Work task:
Starting from the line containing "[Next slide] (1335, 1731)", give again every line through the end of the entries, word for word. Pictures stay out of the copy.
::: Records for processing
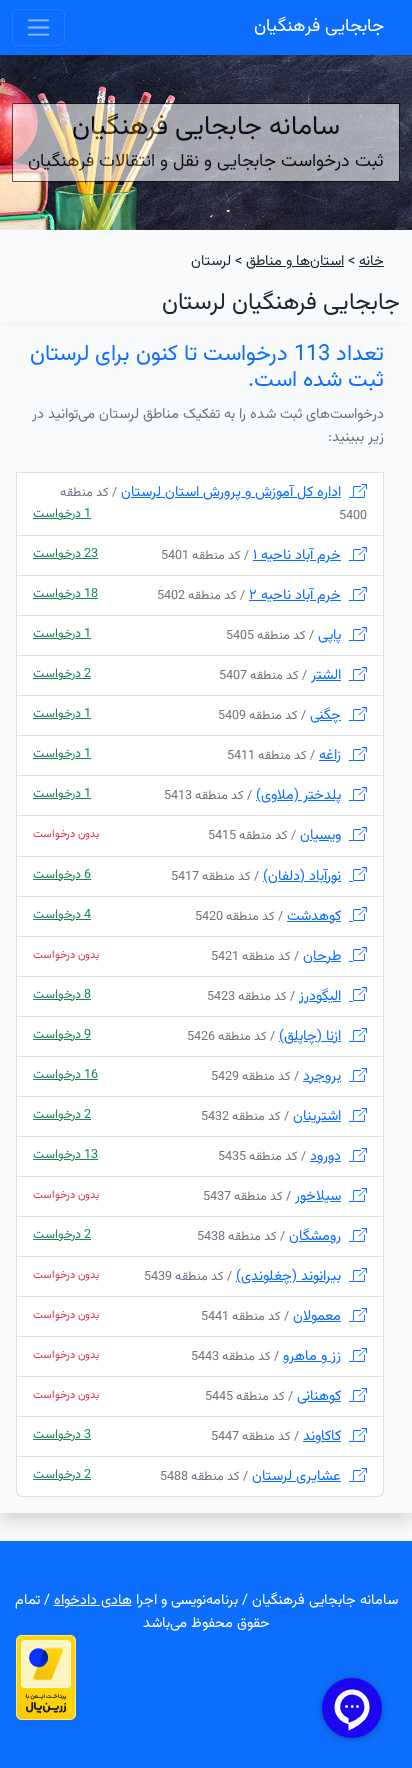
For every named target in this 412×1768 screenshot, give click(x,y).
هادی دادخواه (93, 1600)
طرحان (322, 956)
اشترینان (317, 1116)
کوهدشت (314, 916)
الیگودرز (320, 996)
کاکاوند (322, 1436)
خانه (371, 261)
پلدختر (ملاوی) (298, 795)
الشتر (326, 675)
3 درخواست (62, 1435)
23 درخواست (65, 554)
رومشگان (315, 1236)
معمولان (317, 1316)
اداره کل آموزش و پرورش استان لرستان (231, 492)
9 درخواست (62, 1035)
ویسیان (320, 835)
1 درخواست (62, 514)
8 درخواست (62, 995)
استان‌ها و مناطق (295, 261)
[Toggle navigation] (38, 27)
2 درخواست (62, 674)
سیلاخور (318, 1196)
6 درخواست (62, 875)
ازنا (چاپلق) (310, 1036)
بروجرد (322, 1076)
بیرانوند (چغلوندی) (288, 1276)
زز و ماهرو (312, 1356)
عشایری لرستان (296, 1476)
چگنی (325, 715)
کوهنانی (319, 1396)
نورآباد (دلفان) (302, 876)
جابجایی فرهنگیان (319, 27)
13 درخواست (65, 1155)
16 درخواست (65, 1075)
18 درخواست (65, 594)
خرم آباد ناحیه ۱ (297, 555)
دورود (325, 1156)
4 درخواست (62, 915)
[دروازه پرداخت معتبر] (46, 1678)
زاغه (330, 755)
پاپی (329, 635)
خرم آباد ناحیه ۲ (295, 595)
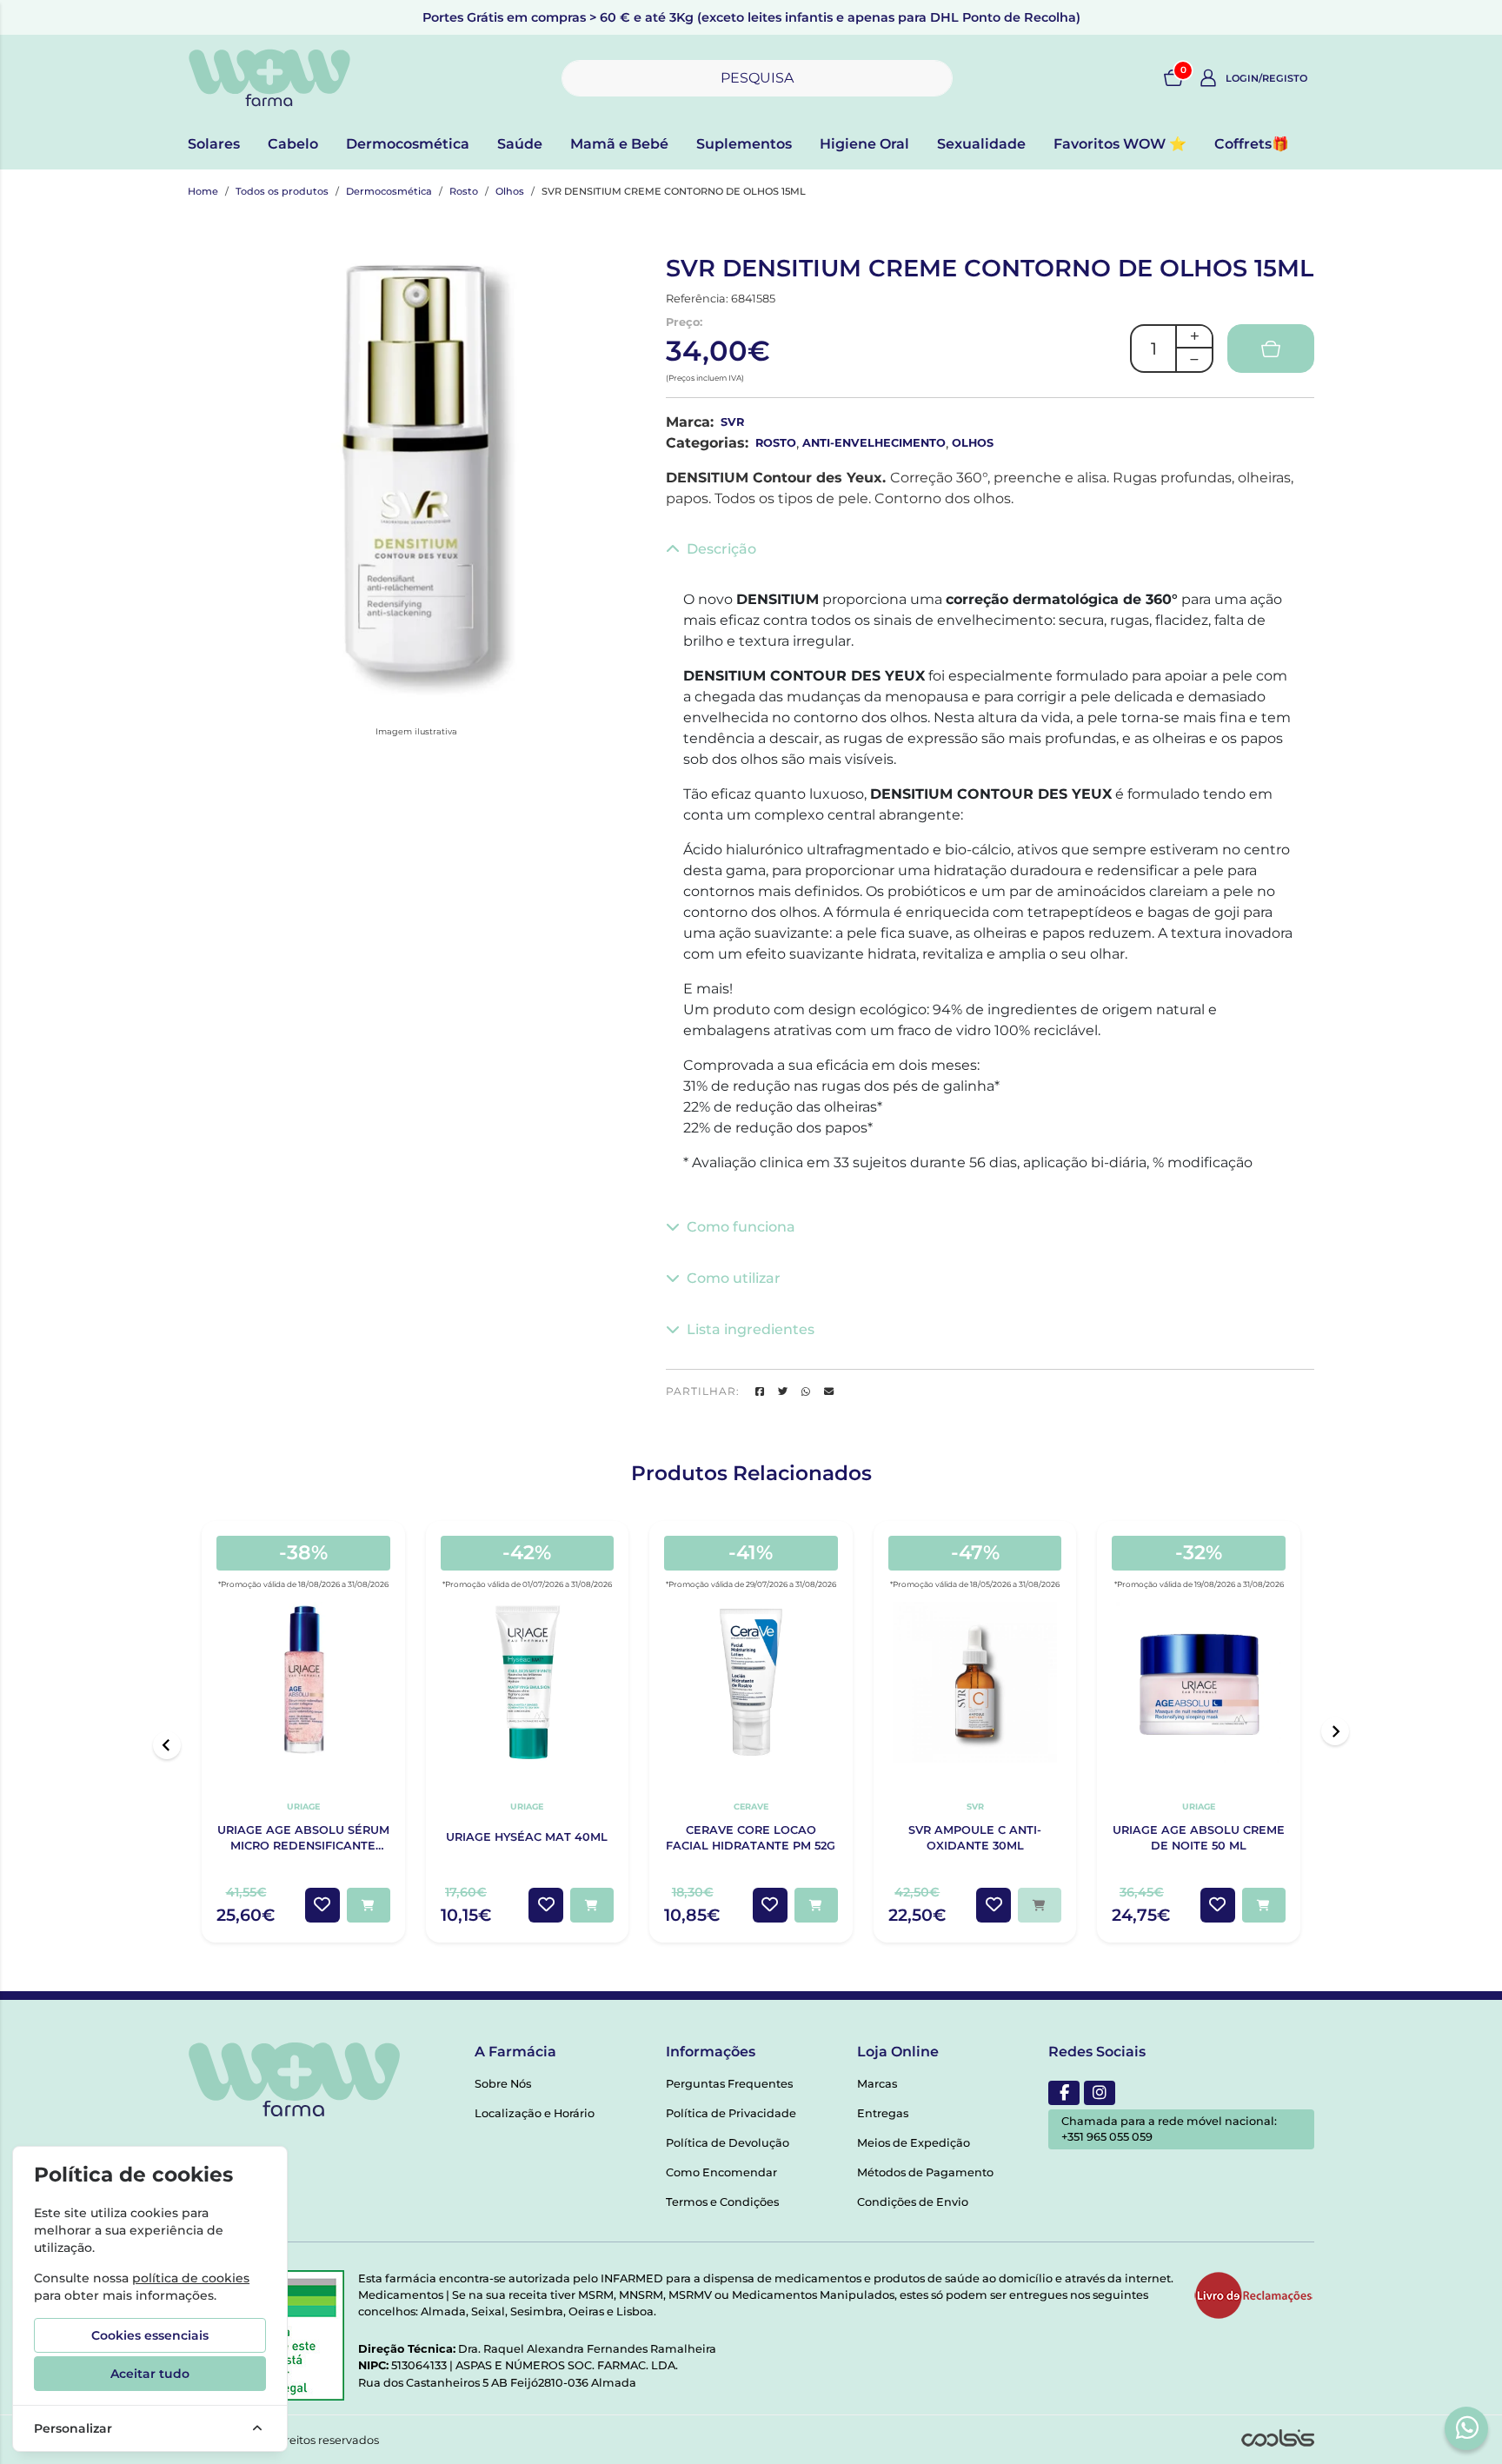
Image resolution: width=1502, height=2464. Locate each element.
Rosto (463, 191)
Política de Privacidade (731, 2113)
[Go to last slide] (167, 1745)
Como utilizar (734, 1278)
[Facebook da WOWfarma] (1064, 2093)
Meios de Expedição (913, 2142)
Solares (214, 144)
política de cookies (190, 2278)
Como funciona (741, 1227)
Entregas (882, 2113)
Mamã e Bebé (619, 144)
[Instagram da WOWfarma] (1099, 2093)
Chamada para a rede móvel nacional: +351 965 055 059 (1169, 2129)
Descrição (721, 549)
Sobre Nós (503, 2083)
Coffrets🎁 (1251, 144)
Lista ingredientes (750, 1329)
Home (203, 191)
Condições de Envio (912, 2201)
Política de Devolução (727, 2142)
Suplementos (744, 144)
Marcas (877, 2083)
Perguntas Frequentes (729, 2083)
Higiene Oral (864, 144)
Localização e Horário (535, 2113)
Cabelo (293, 144)
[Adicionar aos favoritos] (322, 1905)
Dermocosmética (407, 144)
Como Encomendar (721, 2172)
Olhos (509, 191)
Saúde (519, 144)
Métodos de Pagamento (925, 2172)
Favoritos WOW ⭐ (1119, 144)
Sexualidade (981, 144)
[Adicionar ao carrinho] (368, 1905)
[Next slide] (1335, 1731)
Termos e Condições (722, 2201)
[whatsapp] (1467, 2427)
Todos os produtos (282, 191)
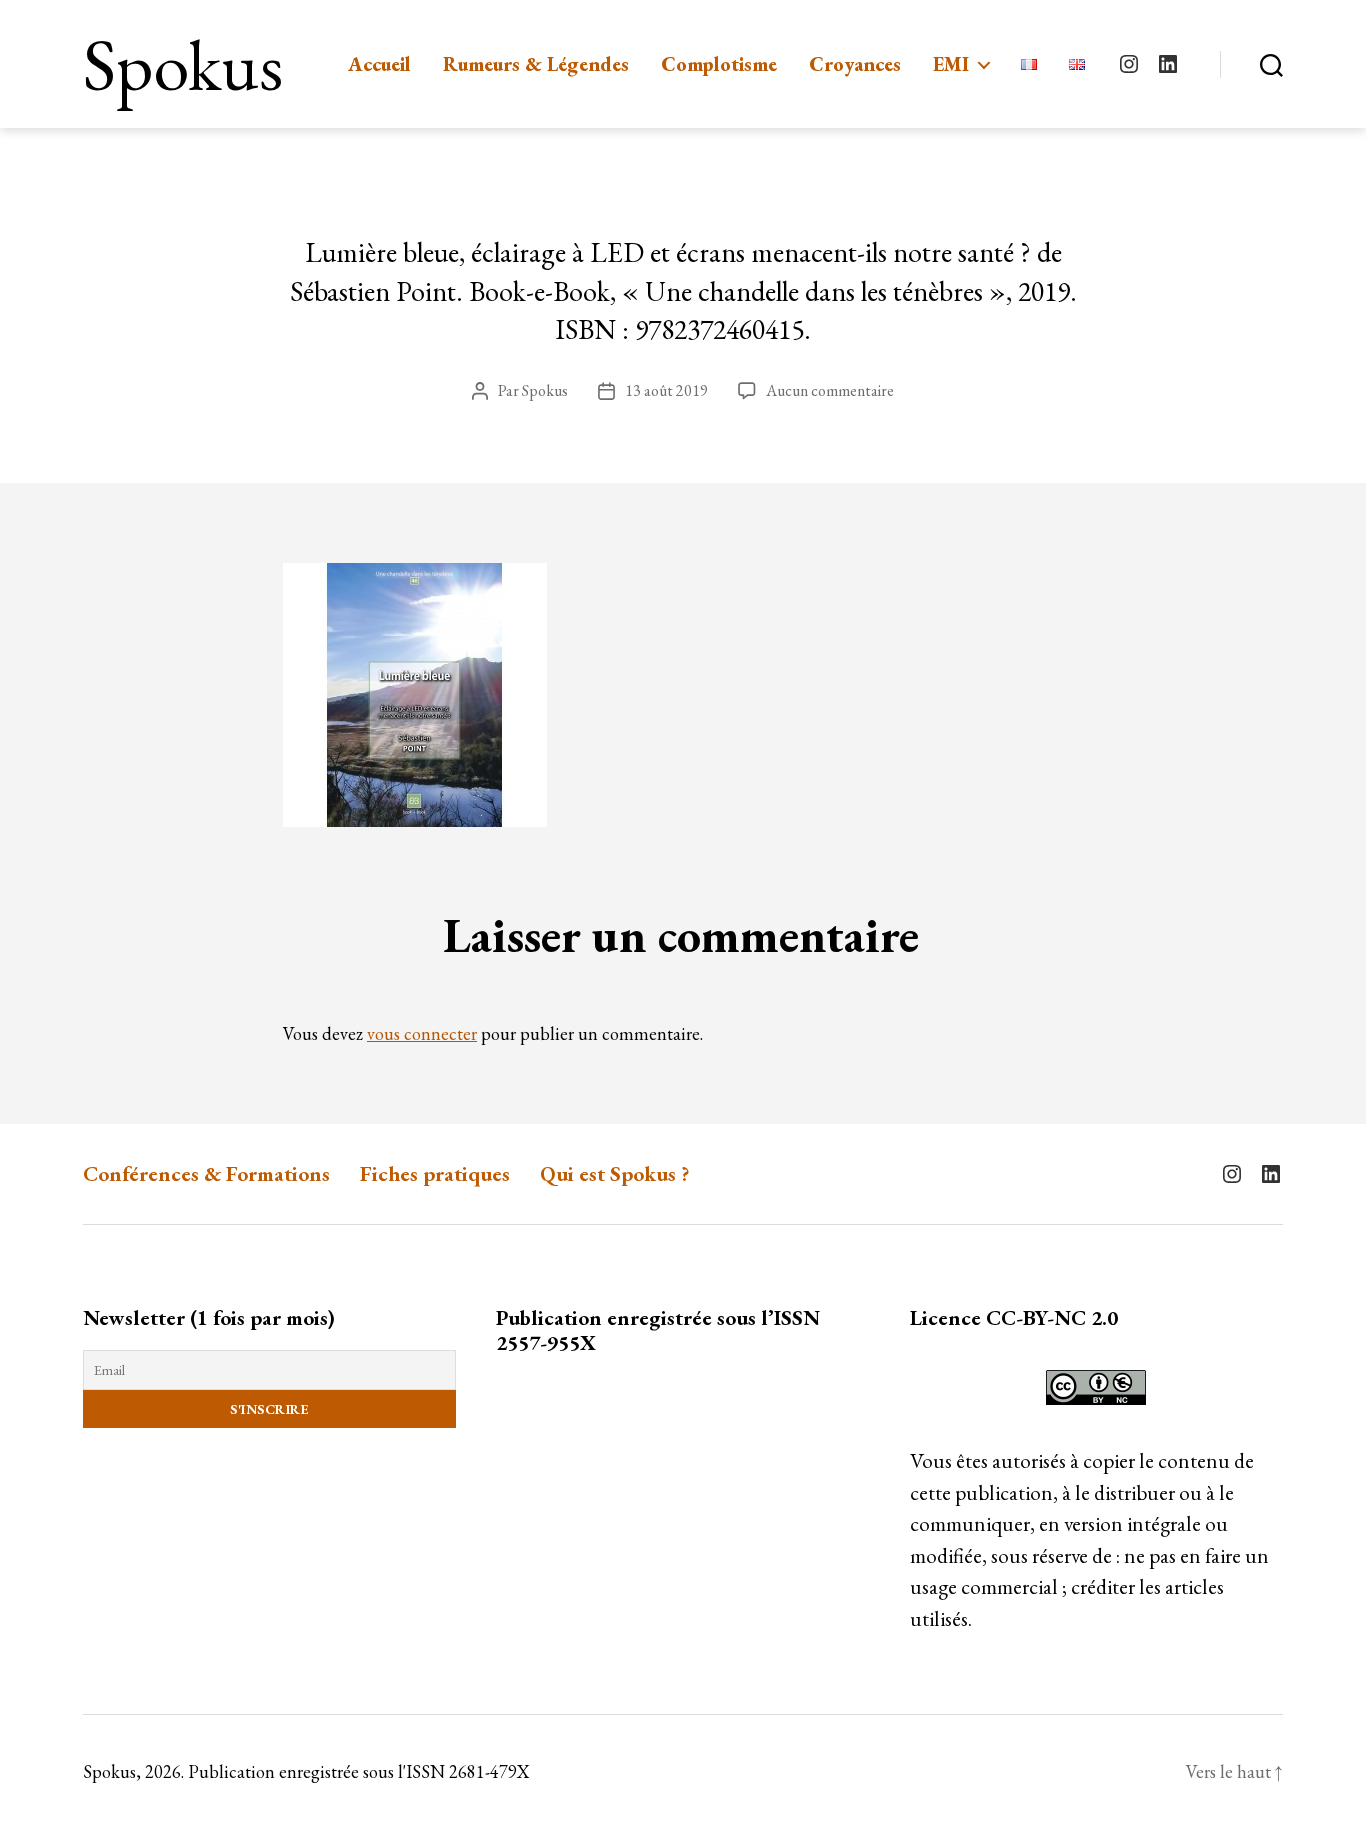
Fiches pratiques (435, 1173)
::::::
Response to the exercise:
[Next slide] (1335, 1731)
Termos e Condições (722, 2201)
[whatsapp] (1467, 2427)
Todos os produtos (282, 191)
Fiches pratiques (435, 1173)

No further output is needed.